Ming Li, Ken-Ichi Hirano, Yoshihiko Ikeda, Masahiro Higashi, Chikako Hashimoto, Bo Zhang, Junji Kozawa, Koichiro Sugimura, Hideyuki Miyauchi, Akira Suzuki, Yasuhiro Hara, Atsuko Takagi, Yasuyuki Ikeda, Kazuhiro Kobayashi, Yoshiaki Futsukaichi, Nobuhiro Zaima, Satoshi Yamaguchi, Rojeet Shrestha, Hiroshi Nakamura, Katsuhiro Kawaguchi, Eiryu Sai, Shu-Ping Hui, Yusuke Nakano, Akinori Sawamura, Tohru Inaba, Yasuhiko Sakata, Yoko Yasui, Yasuyuki Nagasawa, Shintaro Kinugawa, Kazunori Shimada, Sohsuke Yamada, Hiroyuki Hao, Daisaku Nakatani, Tomomi Ide, Tetsuya Amano, Hiroaki Naito, Hironori Nagasaka, Kunihisa Kobayashi
Orphanet journal of rare diseases 14(1) 134-134 2019年6月11日 査読有り
Triglyceride deposit cardiomyovasculopathy (TGCV) is a phenotype primarily reported in patients carrying genetic mutations in PNPLA2 encoding adipose triglyceride lipase (ATGL) which releases long chain fatty acid (LCFA) as a major energy source by the intracellular TG hydrolysis.

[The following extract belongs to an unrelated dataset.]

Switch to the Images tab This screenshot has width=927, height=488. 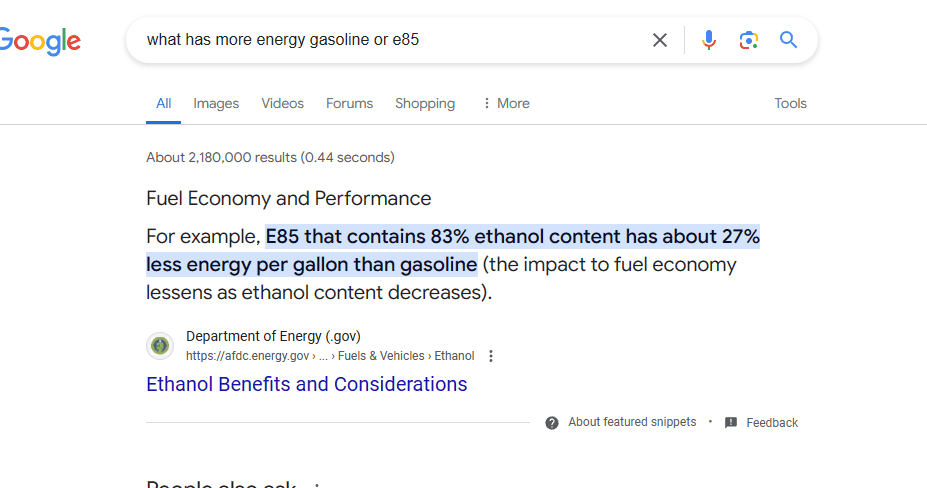click(216, 104)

These patients suffered from intractable heart failure requiring cardiac transplantation. Moreover, we identified TGCV patients without PNPLA2 mutations based on pathological and clinical studies. We provided the diagnostic criteria, in which TGCV with and without PNPLA2 mutations were designated as primary TGCV (P-TGCV) and idiopathic TGCV (I-TGCV), respectively. We hereby report clinical profiles of TGCV patients. Between 2014 and 2018, 7 P-TGCV and 18 I-TGCV Japanese patients have been registered in the International Registry. Patients with I-TGCV, of which etiologies and causes are not known yet, suffered from adult-onset severe heart disease, including heart failure and coronary artery disease, associated with a marked reduction in ATGL activity and myocardial washout rate of LCFA tracer, as similar to those with P-TGCV. The present first registry-based study showed that TGCV is an intractable, at least at the moment, and heterogeneous cardiovascular disorder.